▶ **What is needed**
Your reply should be the complete data, reproduced exactly.

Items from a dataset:
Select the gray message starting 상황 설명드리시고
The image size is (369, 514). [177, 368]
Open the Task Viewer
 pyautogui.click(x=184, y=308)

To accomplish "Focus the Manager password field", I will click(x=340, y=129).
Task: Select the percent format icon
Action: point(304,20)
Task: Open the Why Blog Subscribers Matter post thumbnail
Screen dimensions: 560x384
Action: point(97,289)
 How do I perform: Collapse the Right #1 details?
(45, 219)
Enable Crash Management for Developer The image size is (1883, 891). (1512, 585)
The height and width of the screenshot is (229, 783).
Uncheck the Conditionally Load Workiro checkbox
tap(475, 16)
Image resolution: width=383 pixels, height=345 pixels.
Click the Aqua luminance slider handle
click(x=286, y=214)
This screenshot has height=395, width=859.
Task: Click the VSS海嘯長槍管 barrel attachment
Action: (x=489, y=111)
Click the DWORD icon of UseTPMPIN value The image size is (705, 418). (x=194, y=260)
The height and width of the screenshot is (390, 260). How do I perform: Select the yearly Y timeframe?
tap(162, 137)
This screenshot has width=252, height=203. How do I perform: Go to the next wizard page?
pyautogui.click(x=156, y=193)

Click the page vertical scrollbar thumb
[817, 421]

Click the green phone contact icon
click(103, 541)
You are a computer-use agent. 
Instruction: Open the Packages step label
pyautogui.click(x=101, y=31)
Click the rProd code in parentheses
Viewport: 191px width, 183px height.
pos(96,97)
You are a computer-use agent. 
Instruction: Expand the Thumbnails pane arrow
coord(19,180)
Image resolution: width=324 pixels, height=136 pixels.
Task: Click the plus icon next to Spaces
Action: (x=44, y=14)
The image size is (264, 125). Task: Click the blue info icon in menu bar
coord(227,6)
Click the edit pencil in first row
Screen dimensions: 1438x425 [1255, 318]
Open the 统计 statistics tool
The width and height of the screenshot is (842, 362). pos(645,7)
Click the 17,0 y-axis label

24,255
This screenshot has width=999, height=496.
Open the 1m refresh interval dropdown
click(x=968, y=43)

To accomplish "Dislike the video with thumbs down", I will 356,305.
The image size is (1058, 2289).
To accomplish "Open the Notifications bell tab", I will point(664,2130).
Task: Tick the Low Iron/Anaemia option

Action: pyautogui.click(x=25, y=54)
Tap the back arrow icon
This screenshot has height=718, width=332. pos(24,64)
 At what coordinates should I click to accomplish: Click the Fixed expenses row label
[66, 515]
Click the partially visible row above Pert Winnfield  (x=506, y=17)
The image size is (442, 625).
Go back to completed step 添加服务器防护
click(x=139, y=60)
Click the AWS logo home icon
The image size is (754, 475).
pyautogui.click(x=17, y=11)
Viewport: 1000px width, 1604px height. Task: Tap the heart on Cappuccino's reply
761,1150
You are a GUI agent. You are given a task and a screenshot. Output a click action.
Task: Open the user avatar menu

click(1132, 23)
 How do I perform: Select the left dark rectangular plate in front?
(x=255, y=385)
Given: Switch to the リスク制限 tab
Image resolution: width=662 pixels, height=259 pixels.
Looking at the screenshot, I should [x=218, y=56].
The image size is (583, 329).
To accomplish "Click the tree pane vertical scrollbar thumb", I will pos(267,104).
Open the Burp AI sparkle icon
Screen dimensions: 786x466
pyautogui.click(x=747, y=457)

▶ **Exercise answer**
Select the gray message starting 상황 설명드리시고
The image size is (369, 514). [177, 368]
Open the Task Viewer
 pyautogui.click(x=184, y=308)

To accomplish "Focus the Manager password field", I will click(x=340, y=129).
Task: Select the percent format icon
Action: point(304,20)
Task: Open the Why Blog Subscribers Matter post thumbnail
Screen dimensions: 560x384
Action: point(97,289)
 How do I perform: Collapse the Right #1 details?
(45, 219)
Enable Crash Management for Developer The image size is (1883, 891). (1512, 585)
The height and width of the screenshot is (229, 783).
Uncheck the Conditionally Load Workiro checkbox
tap(475, 16)
Image resolution: width=383 pixels, height=345 pixels.
Click the Aqua luminance slider handle
click(x=286, y=214)
This screenshot has height=395, width=859.
Task: Click the VSS海嘯長槍管 barrel attachment
Action: (x=489, y=111)
Click the DWORD icon of UseTPMPIN value The image size is (705, 418). (x=194, y=260)
The height and width of the screenshot is (390, 260). How do I perform: Select the yearly Y timeframe?
tap(162, 137)
This screenshot has width=252, height=203. How do I perform: Go to the next wizard page?
pyautogui.click(x=156, y=193)

Click the page vertical scrollbar thumb
[817, 421]

Click the green phone contact icon
click(103, 541)
You are a computer-use agent. 
Instruction: Open the Packages step label
pyautogui.click(x=101, y=31)
Click the rProd code in parentheses
Viewport: 191px width, 183px height.
pos(96,97)
You are a computer-use agent. 
Instruction: Expand the Thumbnails pane arrow
coord(19,180)
Image resolution: width=324 pixels, height=136 pixels.
Task: Click the plus icon next to Spaces
Action: (x=44, y=14)
The image size is (264, 125). Task: Click the blue info icon in menu bar
coord(227,6)
Click the edit pencil in first row
Screen dimensions: 1438x425 [1255, 318]
Open the 统计 statistics tool
The width and height of the screenshot is (842, 362). pos(645,7)
Click the 17,0 y-axis label

24,255
This screenshot has width=999, height=496.
Open the 1m refresh interval dropdown
click(x=968, y=43)

To accomplish "Dislike the video with thumbs down", I will 356,305.
The image size is (1058, 2289).
To accomplish "Open the Notifications bell tab", I will point(664,2130).
Task: Tick the Low Iron/Anaemia option

Action: pyautogui.click(x=25, y=54)
Tap the back arrow icon
This screenshot has height=718, width=332. pos(24,64)
 At what coordinates should I click to accomplish: Click the Fixed expenses row label
[66, 515]
Click the partially visible row above Pert Winnfield  (x=506, y=17)
The image size is (442, 625).
Go back to completed step 添加服务器防护
click(x=139, y=60)
Click the AWS logo home icon
The image size is (754, 475).
pyautogui.click(x=17, y=11)
Viewport: 1000px width, 1604px height. Task: Tap the heart on Cappuccino's reply
761,1150
You are a GUI agent. You are given a task and a screenshot. Output a click action.
Task: Open the user avatar menu

click(1132, 23)
 How do I perform: Select the left dark rectangular plate in front?
(x=255, y=385)
Given: Switch to the リスク制限 tab
Image resolution: width=662 pixels, height=259 pixels.
Looking at the screenshot, I should [x=218, y=56].
The image size is (583, 329).
To accomplish "Click the tree pane vertical scrollbar thumb", I will pos(267,104).
Open the Burp AI sparkle icon
Screen dimensions: 786x466
pyautogui.click(x=747, y=457)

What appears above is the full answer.